Can Saharan Dust Serve as Cloud Nuclei for Boundary-Layer Clouds in South Florida?

- Indicates paper has been withdrawn from meeting
- Indicates an Award Winner
Sunday, 2 February 2014
Hall C3 (The Georgia World Congress Center )
Sara Purdue, Univ. of Miami/RSMAS, Miami, FL; and P. Zuidema

Aerosols have a large influence on global weather and climate patterns, making accurate measurement and model representation of their concentrations very important. Dust in particular is a unique aerosol, in that it is capable of nucleating warm liquid-only clouds and can serve as the nuclei for ice clouds. The Sahara is arguably the world's largest dust source region. In South Florida, Saharan dust events are of particular importance; dust outflows from the Sahara regularly travel across the Atlantic, reaching Florida primarily during the three month period from June to August. By the time the Saharan dust reaches Florida, the dust has descended to overlie the marine boundary layer. Satellite-derived aerosol optical depths are often used within aerosol-cloud interaction studies, but it is less clear if this is appropriate for dust layers because the dust layers can be elevated and may not be vertically collocated with the cloud layers.
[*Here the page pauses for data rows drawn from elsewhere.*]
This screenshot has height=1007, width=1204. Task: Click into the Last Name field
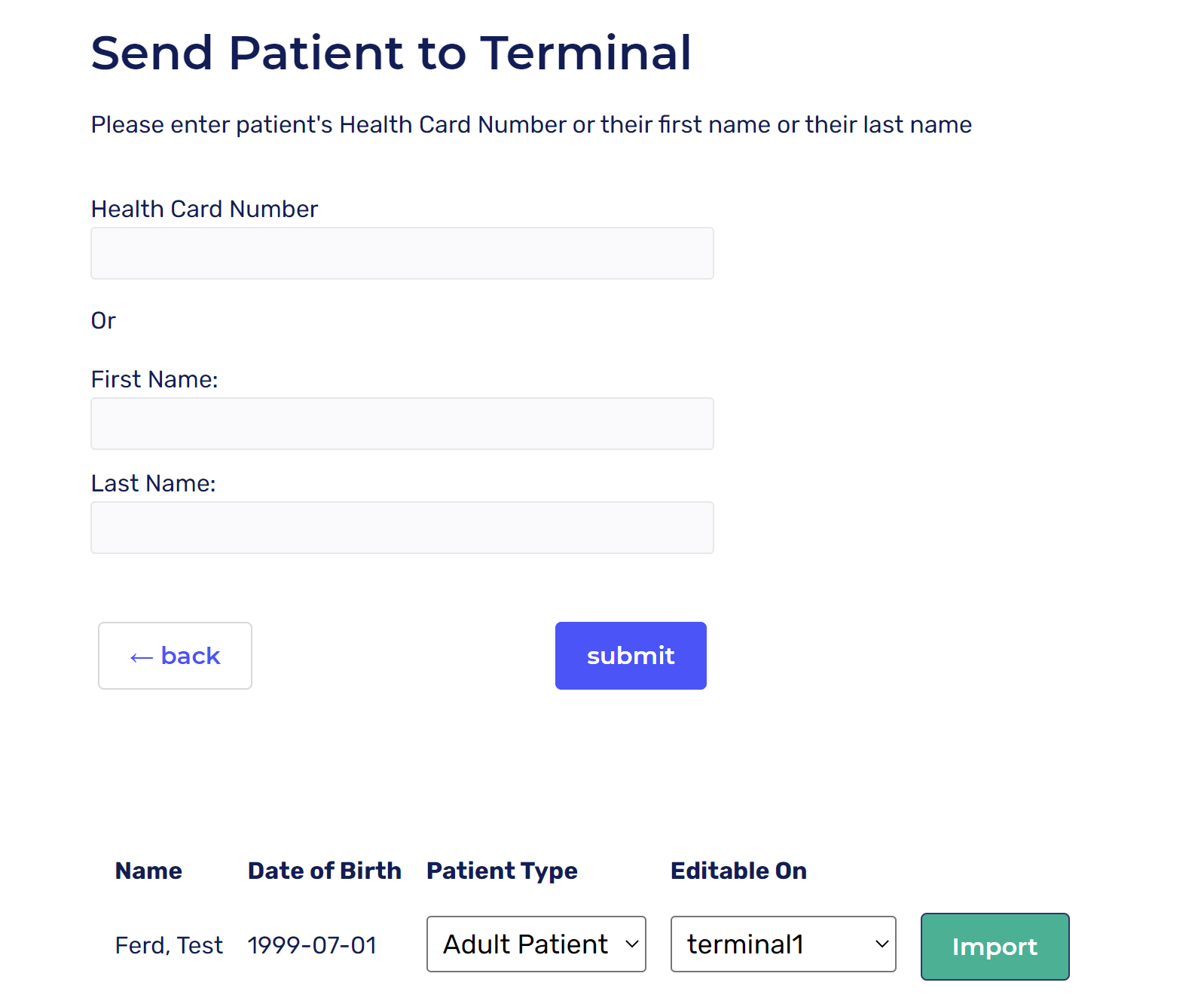[402, 528]
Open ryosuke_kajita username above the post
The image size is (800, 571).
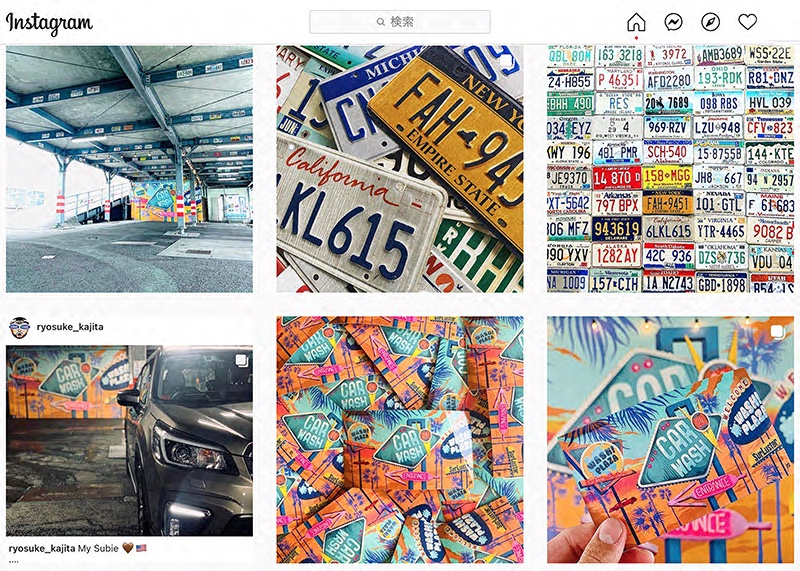tap(70, 327)
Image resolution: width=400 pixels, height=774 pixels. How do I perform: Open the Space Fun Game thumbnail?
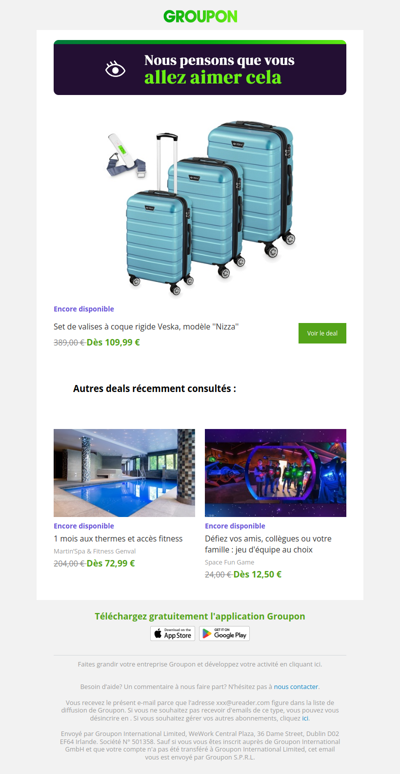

South Florida's CAROb (Cloud-Aerosol-Rain-Observatory) has been recording cloud condensation nuclei (CCN) counts on the surface, along with depolarization lidar measurements since 2011. These measurements have been used in part to observe and analyze dust events during the summers of 2012 and 2013. The purpose of this project is to assess if, when dust is present overhead, the presence of dust can also be detected within the boundary layer, as elevated CCN measurements at the surface. If so, this indicates that the dust can affect the boundary layer clouds. The project focuses on three time periods in particular when dust was observed above South Florida, and compares them to the more pristine time periods before and after the dust episodes. Back trajectories and space based lidar help assess the descent of the dust layers as they traveled across the Atlantic.